**Your objective**. Write out, without any change, the lines in the material below that run from the line with "Given: Select the display name Ny4aa" through the line with "You are a GUI", both included.

Data in this exercise START

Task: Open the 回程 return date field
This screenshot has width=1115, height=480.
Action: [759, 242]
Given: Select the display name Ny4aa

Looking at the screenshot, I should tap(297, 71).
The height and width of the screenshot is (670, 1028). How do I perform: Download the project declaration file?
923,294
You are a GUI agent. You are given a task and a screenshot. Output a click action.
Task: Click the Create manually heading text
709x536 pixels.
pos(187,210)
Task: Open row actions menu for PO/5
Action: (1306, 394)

Data in this exercise END
Data in this exercise START

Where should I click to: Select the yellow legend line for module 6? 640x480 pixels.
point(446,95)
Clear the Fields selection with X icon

Data in this exercise END

**Answer section**.
Given: Select the display name Ny4aa

Looking at the screenshot, I should tap(297, 71).
The height and width of the screenshot is (670, 1028). How do I perform: Download the project declaration file?
923,294
You are a GUI agent. You are given a task and a screenshot. Output a click action.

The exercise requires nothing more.